Dabei war allerdings nicht jedermann klar, dass der schon ratifizierte Vertrag von Lissabon nicht einer Volksbefragung unterzogen werden sollte. Und überdies war und ist unklar, wann „wesentliche“ Interessen Österreichs betroffen sind. Insofern war auch die Idee, den vagen und nicht ausreichend definierten Beschluss der SPÖ in ein Verfassungsgesetz umzuwandeln – was glücklicherweise nicht gelang – absurd.

„Reinen Wein“ einschenken

Was wahrscheinlich den wenigsten bewusst war und ist, ist die Tatsache, dass wir in den nächsten Jahren kaum einen grundsätzlichen, neuen Vertrag der EU zur Beratung und Beschlussfassung bekommen werden. Entweder wird der Vertrag von Lissabon von den noch wenigen ausstehenden Ländern und vor allem von Irland ratifiziert, eventuell mit einigen geringfügigen Zusatzerklärungen, oder wir müssen noch auf Jahre hinaus auf Basis der jetzigen Vertragsverhältnisse in der EU arbeiten. In diesem Fall müssen wir uns überlegen, wie wir auch ohne Vertragsänderung und der entsprechenden Rechtsbasis die EU effizienter, handlungsfähiger und demokratischer machen können. Denn das war und ist das Ziel und wäre das Ergebnis des Reformvertrags.
Nun geht es darum, der Bevölkerung „reinen Wein“ einzuschenken und zu erklären, warum eine Volksabstimmung zu Vertragsänderungen in der EU nicht ansteht. Was aber ansteht, ist eine kritische Auseinandersetzung mit den gegenwärtigen Politiken der EU und den zukünftigen Aufgaben. Jedenfalls ist das die Aufgabenstellung, vor der jede europäische Regierung in den nächsten Jahren steht.

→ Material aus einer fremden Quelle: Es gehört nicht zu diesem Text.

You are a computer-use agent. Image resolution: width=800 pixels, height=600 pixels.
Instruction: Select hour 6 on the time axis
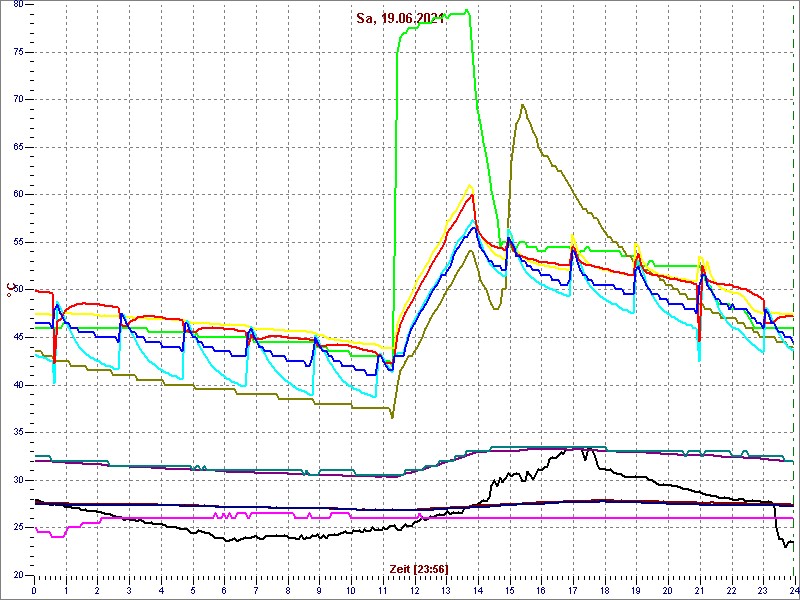[224, 590]
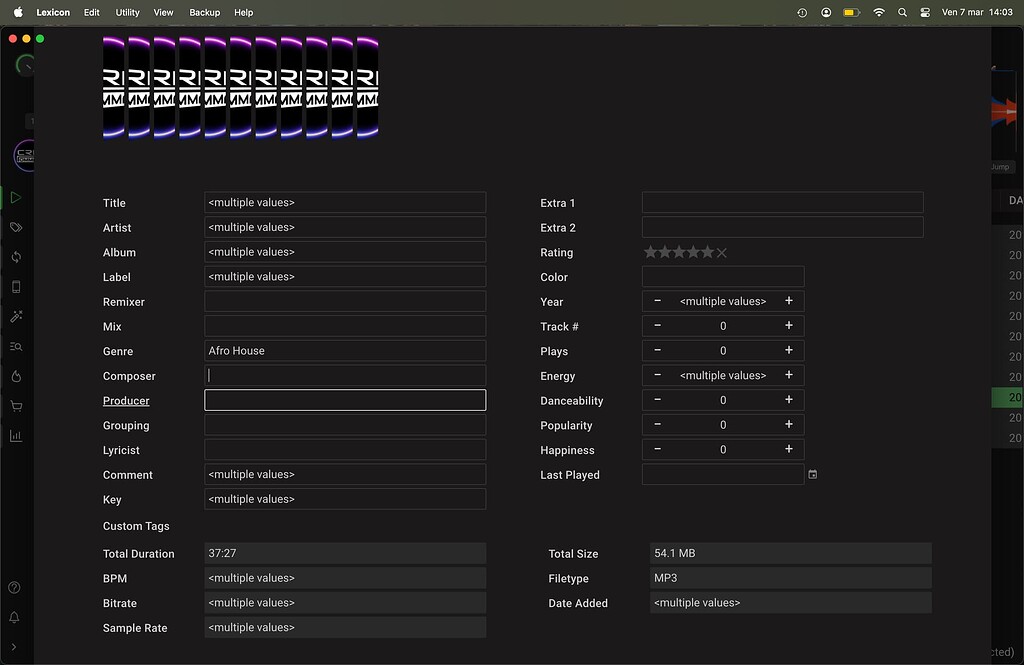
Task: Set rating to five stars
Action: tap(708, 253)
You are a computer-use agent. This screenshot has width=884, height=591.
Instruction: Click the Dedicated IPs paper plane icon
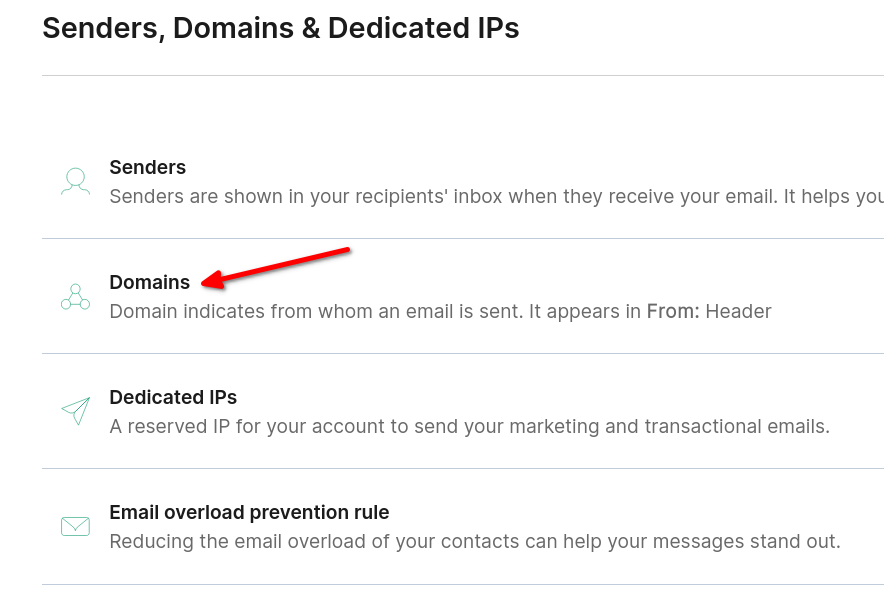click(76, 411)
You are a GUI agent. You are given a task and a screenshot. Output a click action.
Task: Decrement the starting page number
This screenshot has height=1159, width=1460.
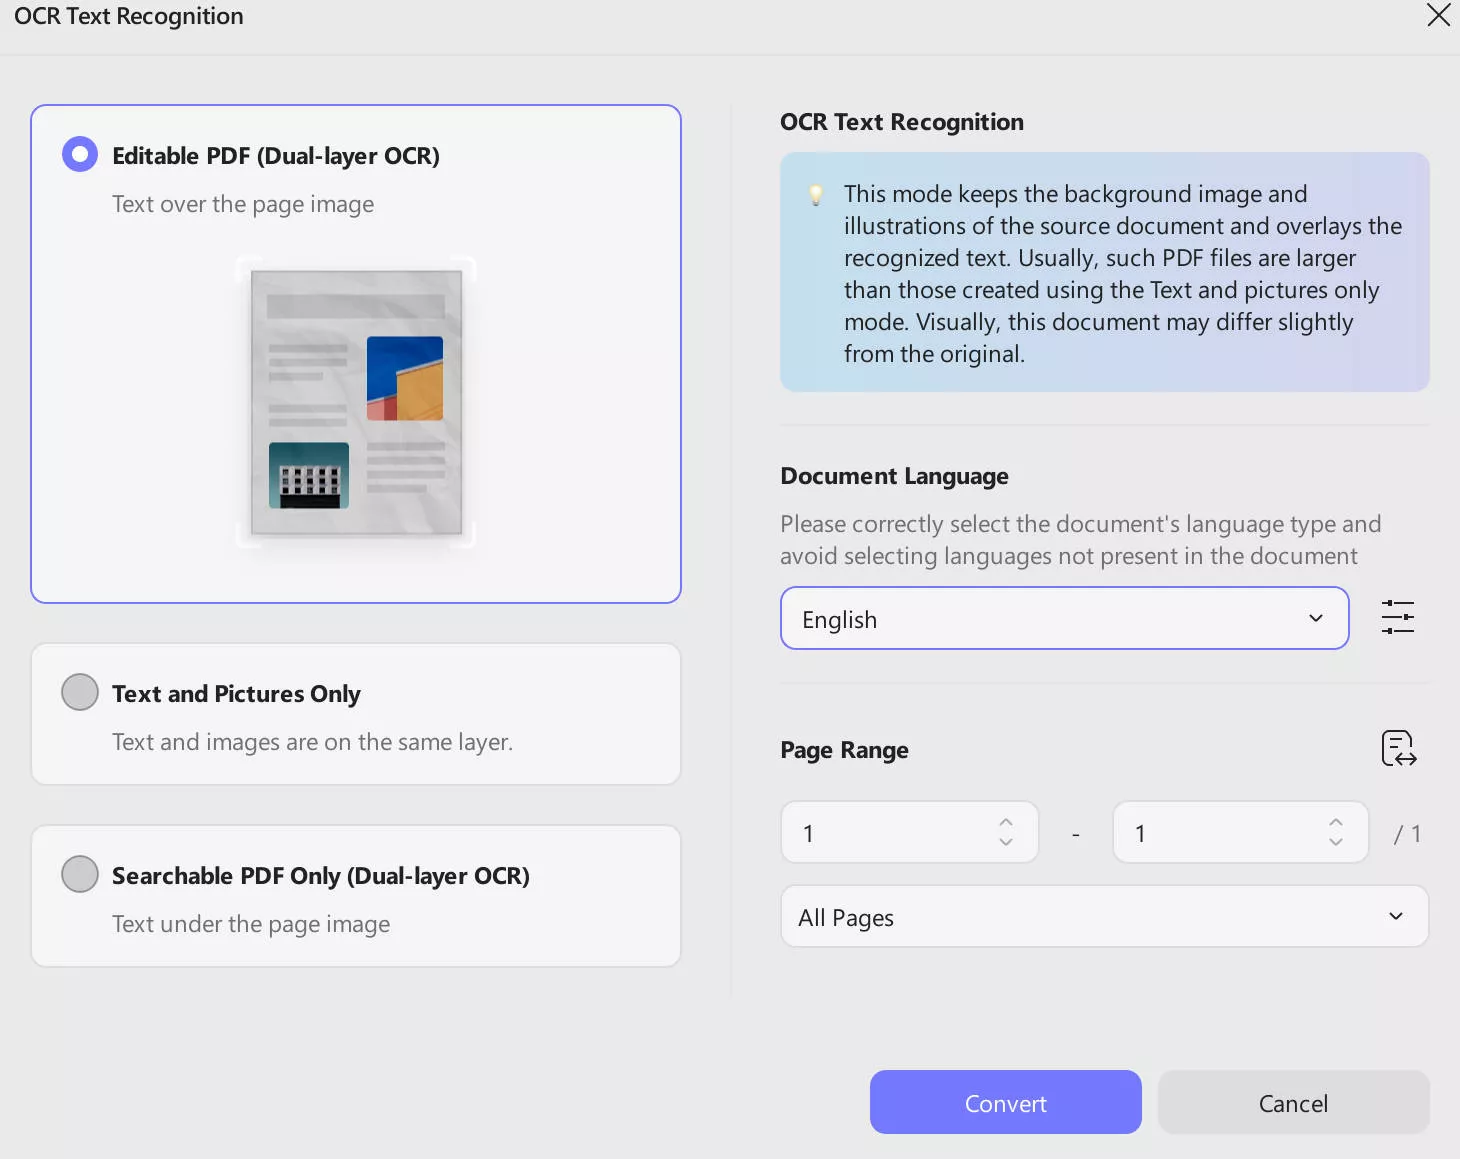(x=1006, y=843)
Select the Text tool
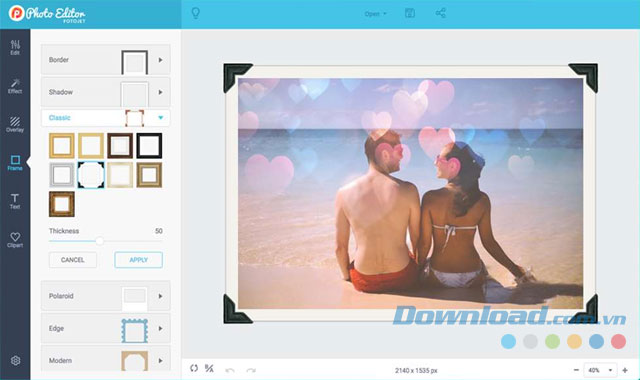The height and width of the screenshot is (380, 640). 15,201
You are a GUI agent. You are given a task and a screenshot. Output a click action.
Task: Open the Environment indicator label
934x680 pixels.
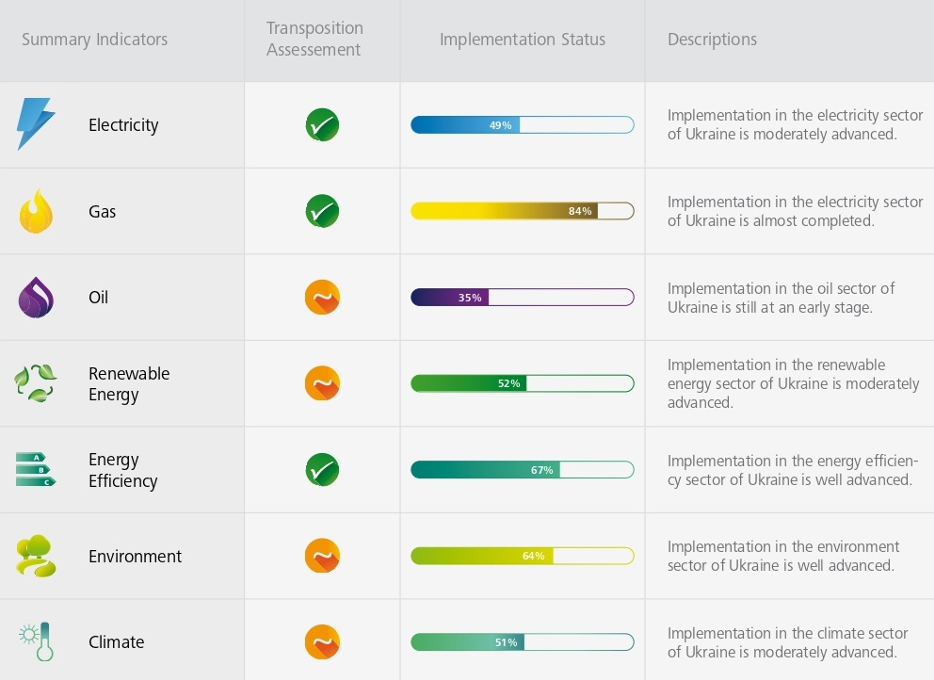coord(135,556)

Transparenz und Dialogbereitschaft

Und da wir gerade in Österreich vor einer Regierungsbildung stehen und ein Programm für maximal fünf Jahre zu erstellen ist, muss man sich auf die realen Probleme konzentrieren und nicht auf fiktive. (Im Übrigen haben sich meine öffentlichen Aussagen zur Volksabstimmung immer auf die nächste – fünfjährige – Regierungsperiode bezogen). Andernfalls geht man nämlich genau am Problem vorbei, das ja durch das Versprechen einer Volksabstimmung angegangen werden sollte, nämlich die Bevölkerung an der Ausgestaltung der EU zu interessieren und zu involvieren. Und damit ist diese Frage nicht nur ein Testfall für die SPÖ, wie die ÖVP immer wieder betont, sondern mindestens genauso für die ÖVP.
Es gilt jetzt also, das Positive am Signal einer Volksabstimmung in eine reale, nachhaltige Politik umzusetzen, nämlich in eine Politik der Transparenz und Dialogbereitschaft, was die verschiedenen Politikinhalte der EU betrifft. Wer gebetsmühlenartig immer nur nach der Volksabstimmung ruft, für die es keinen unmittelbaren Anwendungsfall gibt, verfehlt das Ziel, die Bevölkerung an der EU-Politik aktiv zu beteiligen.